## Records supplied
______

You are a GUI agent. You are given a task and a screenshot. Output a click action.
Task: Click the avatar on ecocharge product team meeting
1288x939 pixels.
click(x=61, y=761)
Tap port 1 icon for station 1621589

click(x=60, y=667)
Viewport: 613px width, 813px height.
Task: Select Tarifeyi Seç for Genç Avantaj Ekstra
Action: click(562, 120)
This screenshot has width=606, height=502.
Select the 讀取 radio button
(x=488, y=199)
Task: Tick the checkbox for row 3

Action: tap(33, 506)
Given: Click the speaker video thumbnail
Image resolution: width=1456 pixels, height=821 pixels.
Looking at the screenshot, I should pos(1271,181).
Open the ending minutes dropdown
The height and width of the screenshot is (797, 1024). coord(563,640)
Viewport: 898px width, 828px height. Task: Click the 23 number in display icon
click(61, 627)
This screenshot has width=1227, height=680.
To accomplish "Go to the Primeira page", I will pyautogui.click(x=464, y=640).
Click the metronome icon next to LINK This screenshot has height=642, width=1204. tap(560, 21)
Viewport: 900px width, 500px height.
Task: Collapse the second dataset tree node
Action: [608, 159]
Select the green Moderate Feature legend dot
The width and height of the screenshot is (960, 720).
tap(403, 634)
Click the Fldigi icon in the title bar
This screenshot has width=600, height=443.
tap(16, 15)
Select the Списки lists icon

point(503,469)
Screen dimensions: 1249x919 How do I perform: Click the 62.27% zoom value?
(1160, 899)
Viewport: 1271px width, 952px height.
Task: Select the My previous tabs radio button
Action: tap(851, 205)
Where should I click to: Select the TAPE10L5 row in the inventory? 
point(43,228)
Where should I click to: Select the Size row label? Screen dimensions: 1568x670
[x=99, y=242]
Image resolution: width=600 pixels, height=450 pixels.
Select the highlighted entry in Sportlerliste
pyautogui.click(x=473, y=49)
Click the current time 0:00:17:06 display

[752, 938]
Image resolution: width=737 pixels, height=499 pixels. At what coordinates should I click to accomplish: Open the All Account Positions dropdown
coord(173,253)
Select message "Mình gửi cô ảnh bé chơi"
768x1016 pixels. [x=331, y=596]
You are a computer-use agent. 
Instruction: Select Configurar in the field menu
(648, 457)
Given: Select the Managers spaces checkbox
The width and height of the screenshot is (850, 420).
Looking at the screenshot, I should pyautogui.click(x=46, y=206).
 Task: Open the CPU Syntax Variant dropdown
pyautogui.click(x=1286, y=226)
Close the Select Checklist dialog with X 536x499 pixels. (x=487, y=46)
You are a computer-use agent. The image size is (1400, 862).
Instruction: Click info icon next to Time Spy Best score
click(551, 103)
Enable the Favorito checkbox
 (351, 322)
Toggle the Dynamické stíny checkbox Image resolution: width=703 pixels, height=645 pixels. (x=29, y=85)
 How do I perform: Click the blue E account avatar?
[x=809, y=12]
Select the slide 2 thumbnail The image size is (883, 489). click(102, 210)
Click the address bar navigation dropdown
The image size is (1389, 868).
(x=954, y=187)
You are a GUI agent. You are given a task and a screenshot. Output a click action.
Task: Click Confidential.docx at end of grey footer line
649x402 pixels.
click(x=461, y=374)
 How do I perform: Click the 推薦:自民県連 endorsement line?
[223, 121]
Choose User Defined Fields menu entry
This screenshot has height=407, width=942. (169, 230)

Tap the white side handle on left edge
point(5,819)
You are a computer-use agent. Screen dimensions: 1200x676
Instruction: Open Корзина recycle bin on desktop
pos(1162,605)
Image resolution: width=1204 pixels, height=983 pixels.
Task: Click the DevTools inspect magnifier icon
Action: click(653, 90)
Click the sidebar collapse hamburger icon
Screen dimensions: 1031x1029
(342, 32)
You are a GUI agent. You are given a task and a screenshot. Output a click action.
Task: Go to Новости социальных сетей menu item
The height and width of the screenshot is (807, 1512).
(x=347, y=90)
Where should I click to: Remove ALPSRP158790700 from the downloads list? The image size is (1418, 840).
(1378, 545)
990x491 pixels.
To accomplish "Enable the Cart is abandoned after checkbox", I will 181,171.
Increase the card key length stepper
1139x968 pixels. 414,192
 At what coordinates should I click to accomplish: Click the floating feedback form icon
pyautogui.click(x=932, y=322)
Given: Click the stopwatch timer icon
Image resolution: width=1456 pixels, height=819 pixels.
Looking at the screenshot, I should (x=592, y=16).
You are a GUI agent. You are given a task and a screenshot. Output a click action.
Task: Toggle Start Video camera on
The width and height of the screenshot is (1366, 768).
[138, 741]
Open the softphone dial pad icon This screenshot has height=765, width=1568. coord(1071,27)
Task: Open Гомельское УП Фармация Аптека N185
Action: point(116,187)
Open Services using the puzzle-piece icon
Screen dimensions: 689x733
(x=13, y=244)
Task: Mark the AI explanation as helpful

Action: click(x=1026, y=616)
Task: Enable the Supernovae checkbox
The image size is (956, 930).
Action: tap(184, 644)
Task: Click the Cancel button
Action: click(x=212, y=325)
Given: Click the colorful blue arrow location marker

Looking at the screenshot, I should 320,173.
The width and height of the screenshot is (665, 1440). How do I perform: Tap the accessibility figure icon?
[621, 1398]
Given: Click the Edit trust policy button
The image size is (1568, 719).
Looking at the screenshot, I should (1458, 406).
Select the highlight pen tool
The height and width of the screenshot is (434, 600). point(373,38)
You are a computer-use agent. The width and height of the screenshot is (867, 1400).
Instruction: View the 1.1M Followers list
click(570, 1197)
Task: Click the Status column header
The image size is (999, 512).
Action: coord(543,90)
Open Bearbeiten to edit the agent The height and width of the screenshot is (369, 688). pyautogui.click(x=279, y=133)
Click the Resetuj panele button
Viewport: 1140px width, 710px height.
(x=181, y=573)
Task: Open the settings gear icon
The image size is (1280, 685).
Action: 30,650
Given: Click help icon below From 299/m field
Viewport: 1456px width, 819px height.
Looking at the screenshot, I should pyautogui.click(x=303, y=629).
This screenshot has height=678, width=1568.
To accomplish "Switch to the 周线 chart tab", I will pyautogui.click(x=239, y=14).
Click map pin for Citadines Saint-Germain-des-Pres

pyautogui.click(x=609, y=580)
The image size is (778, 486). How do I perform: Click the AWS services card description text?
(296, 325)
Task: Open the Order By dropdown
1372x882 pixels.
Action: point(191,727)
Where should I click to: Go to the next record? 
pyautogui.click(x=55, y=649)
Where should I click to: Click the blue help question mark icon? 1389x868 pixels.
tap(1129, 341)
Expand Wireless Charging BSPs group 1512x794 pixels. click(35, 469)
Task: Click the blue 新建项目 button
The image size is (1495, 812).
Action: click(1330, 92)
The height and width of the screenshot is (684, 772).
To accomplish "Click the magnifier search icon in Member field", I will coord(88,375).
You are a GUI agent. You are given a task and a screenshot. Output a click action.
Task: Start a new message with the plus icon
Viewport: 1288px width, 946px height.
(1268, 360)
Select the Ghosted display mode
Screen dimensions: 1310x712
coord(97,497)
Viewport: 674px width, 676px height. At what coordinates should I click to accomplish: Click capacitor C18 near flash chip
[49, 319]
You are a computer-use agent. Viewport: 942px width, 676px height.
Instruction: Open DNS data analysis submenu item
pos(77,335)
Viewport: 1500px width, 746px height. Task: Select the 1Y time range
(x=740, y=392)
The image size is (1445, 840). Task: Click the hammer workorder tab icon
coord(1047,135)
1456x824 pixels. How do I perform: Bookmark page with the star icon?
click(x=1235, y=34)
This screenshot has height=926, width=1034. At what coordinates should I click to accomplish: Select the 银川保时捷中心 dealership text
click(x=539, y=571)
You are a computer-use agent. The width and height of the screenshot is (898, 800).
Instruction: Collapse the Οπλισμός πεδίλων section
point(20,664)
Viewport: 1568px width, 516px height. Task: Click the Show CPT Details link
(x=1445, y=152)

______

## Problem requirements
Update the data from the line with "Given: Click the Edit trust policy button" to the line with "I will coord(88,375)." by putting "magnifying glass" wherever "magnifier" appears, changing nothing else. Return only those lines.

## Reply
Given: Click the Edit trust policy button
The image size is (1568, 719).
Looking at the screenshot, I should (1458, 406).
Select the highlight pen tool
The height and width of the screenshot is (434, 600). point(373,38)
You are a computer-use agent. The width and height of the screenshot is (867, 1400).
Instruction: View the 1.1M Followers list
click(570, 1197)
Task: Click the Status column header
The image size is (999, 512).
Action: coord(543,90)
Open Bearbeiten to edit the agent The height and width of the screenshot is (369, 688). pyautogui.click(x=279, y=133)
Click the Resetuj panele button
Viewport: 1140px width, 710px height.
(x=181, y=573)
Task: Open the settings gear icon
The image size is (1280, 685).
Action: 30,650
Given: Click help icon below From 299/m field
Viewport: 1456px width, 819px height.
Looking at the screenshot, I should pyautogui.click(x=303, y=629).
This screenshot has height=678, width=1568.
To accomplish "Switch to the 周线 chart tab", I will pyautogui.click(x=239, y=14).
Click map pin for Citadines Saint-Germain-des-Pres

pyautogui.click(x=609, y=580)
The image size is (778, 486). How do I perform: Click the AWS services card description text?
(296, 325)
Task: Open the Order By dropdown
1372x882 pixels.
Action: point(191,727)
Where should I click to: Go to the next record? 
pyautogui.click(x=55, y=649)
Where should I click to: Click the blue help question mark icon? 1389x868 pixels.
tap(1129, 341)
Expand Wireless Charging BSPs group 1512x794 pixels. click(35, 469)
Task: Click the blue 新建项目 button
The image size is (1495, 812).
Action: click(1330, 92)
The height and width of the screenshot is (684, 772).
To accomplish "Click the magnifying glass search icon in Member field", I will coord(88,375).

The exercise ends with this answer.